Le député Amadou Ba, membre du parti Pastef, a exprimé ce dimanche à Dakar un soutien ferme au peuple palestinien lors d’une marche organisée en solidarité avec Gaza. Dans un discours empreint d’émotion et de fermeté, il a appelé l’État du Sénégal à adopter des mesures radicales contre Israël, qu’il accuse d’orchestrer un génocide en Palestine.
« Nous exhortons le gouvernement sénégalais à prendre les mesures les plus fortes contre l’établissement d’Israël au Sénégal. Tous les pays, comme le recommande la Cour internationale de justice, doivent exiger le boycott de tous les produits issus des colonies », a déclaré le parlementaire devant la foule mobilisée pour la cause palestinienne.
Amadou Ba n’a pas mâché ses mots en qualifiant la situation à Gaza de crime contre l’humanité planifié et exécuté par les autorités israéliennes. Selon lui, le Premier ministre israélien « est un criminel de guerre » qui œuvre à « tuer des milliers d’enfants, de bébés et de femmes » dans le seul but de transformer Gaza en « lieu de villégiature, avec des hôtels et des boîtes de nuit ».
Le député a mis en garde contre l’inaction de la communauté internationale face à ce drame. Il a décrit ce qu’il appelle « un plan de génocide savamment orchestré », reposant sur le blocus, la privation de nourriture et les attaques ciblées contre des civils regroupés dans des points de distribution. « Si nous laissons ce qui se passe en Palestine prospérer, si nous laissons l’extermination des Gazaouis continuer, la barbarie qui se joue à Gaza se produira ailleurs. L’histoire est toujours tragique quand elle se répète », a-t-il martelé.
Rappelant les avis consultatifs de la Cour internationale de justice en 2003 et en juillet 2024, ainsi que les recommandations de la Cour pénale internationale, Amadou Ba a dénoncé l’absence de sanctions concrètes contre Israël. Ces instances avaient demandé l’arrêt immédiat de la colonisation, de la déportation des civils et de toute politique empêchant la création d’un État palestinien viable. « Aucune sanction n’a été prise », a-t-il regretté, estimant que ce silence complice fragilise le droit international.

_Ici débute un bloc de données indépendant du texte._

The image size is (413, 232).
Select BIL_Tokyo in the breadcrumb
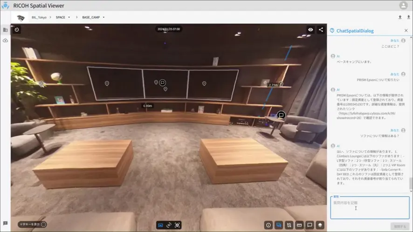(x=39, y=17)
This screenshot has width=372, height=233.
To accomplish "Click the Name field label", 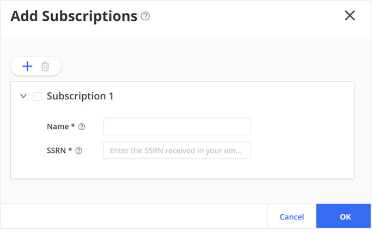I will 61,127.
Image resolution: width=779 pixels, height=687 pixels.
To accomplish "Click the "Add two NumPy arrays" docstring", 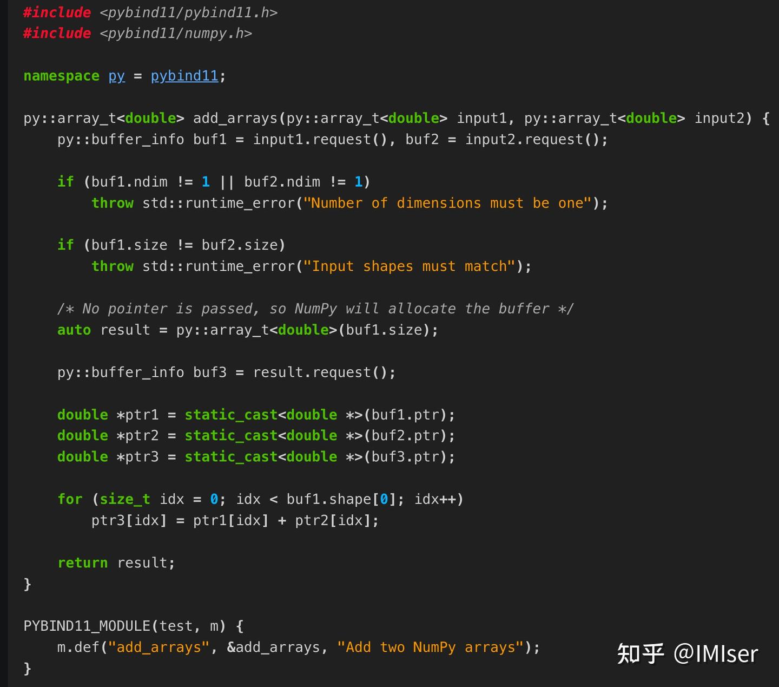I will (x=431, y=647).
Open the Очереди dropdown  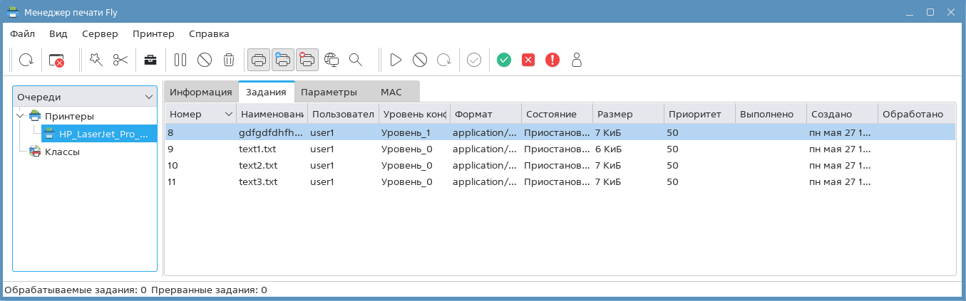click(x=85, y=97)
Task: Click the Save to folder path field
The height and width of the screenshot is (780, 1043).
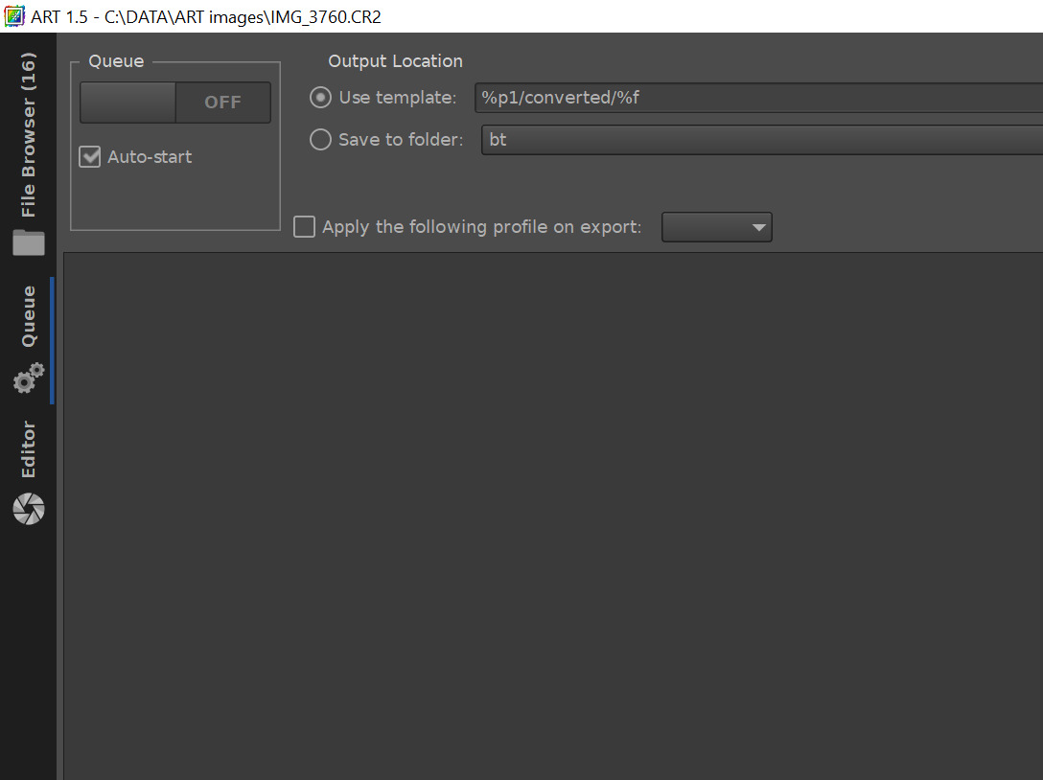Action: [x=757, y=140]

Dans une conclusion solennelle, le député a insisté sur la portée universelle du drame palestinien. « Si en 2024 un génocide se produit sous nos yeux, ne nous étonnons pas demain que d’autres conflits surgissent. Ce qui se joue à Gaza, c’est l’avenir de notre humanité, c’est la paix entre les nations et le respect des règles minimales qui garantissent notre dignité humaine », a-t-il affirmé.